There is an ongoing debate over the closing of America’s most notorious detainment/torture center at Guantanamo and the legality and efficacy of using torture to extract “information” from detainees in that and other facilities.
In a piece in this morning’s Washington Post titled Torture? Prosecute Us, Too Richard Cohen leads with this:
“The past is a foreign country; they do things differently there.” So goes an aphorism that needs to be applied to the current debate over whether those who authorized and used torture should be prosecuted. In the very different country called Sept. 11, 2001, the answer would be a resounding no.
Contrary to what has become the accepted noise, “the world” did not “change” on 9/11. Our laws, our treaties and international agreements as well as our values remained. We did not become a “very different country” on September 12, 2001 despite Mr. Cohen’s (and others) claim.
In many ways it is our body of law that binds the past, present and future. The rule of law gives constancy to our “values.” Laws may change but the process of change is, and should be reasoned and deliberate, not an impassioned reaction to the events of the day. That kind of reaction to the passions of the moment is the path of the lynch mob.
If, as is said in legal circles, “big cases make for bad law,” the events of 9/11 and the rapid changes in our laws and public policy that resulted from the reaction to those events gives us the mother of all examples of the aphorism. An extremely big case led to a series of terrible revisions of our laws.
Among the legion of egregious errors committed by the last Republican administration was the naming of the war that it proposed to fight following the criminal destruction of the World Trade Center, the attack on the Pentagon and the downing of a fourth commercial airliner in a Pennsylvania pasture.
As has been pointed out numerous times “War on Terror” is an unfortunate term which calls for a war on a tactic: terror. You can no more fight a war against “terror” than you can fight a war against “covering fire,” “encirclement” “camouflage” or “surprise.”
Bush, Rumsfeld, Cheney and the Goebbelian PR squad in the White House basement used the term “terror” more for its perceived effectiveness in arousing the public than for any accuracy in describing their strategy, or as Bush put it, “strategery.” It was in the Bush White House that the ad boys gave the word a capital “T” and used it as their “brand” for instilling public fear and acquiescence in nearly any act that they chose to carry out over the ensuing seven years.
The attacks on September 11, 2001 involved specific criminal acts, all of which are spelled out in federal and state law and punishable by lengthy prison terms up to and including life in prison. Under federal law, death penalty statutes would apply for the murder of the thousands of victims of the crimes.

### Dataset section

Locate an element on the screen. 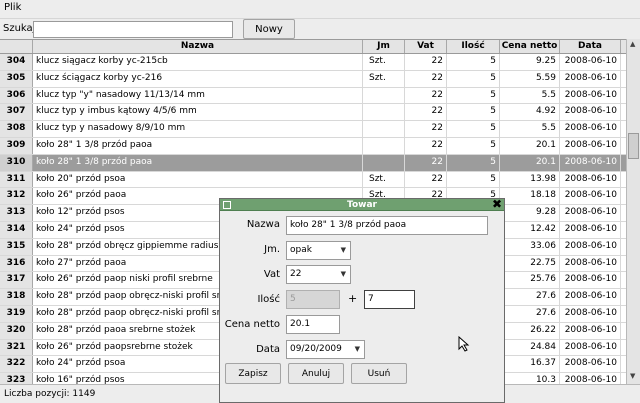  row-id: 313 is located at coordinates (16, 213).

### Exercise description
In the opinion piece on Guantanamo and torture, what is the title of Richard Cohen's Washington Post column?

### Output of the exercise
Torture? Prosecute Us, Too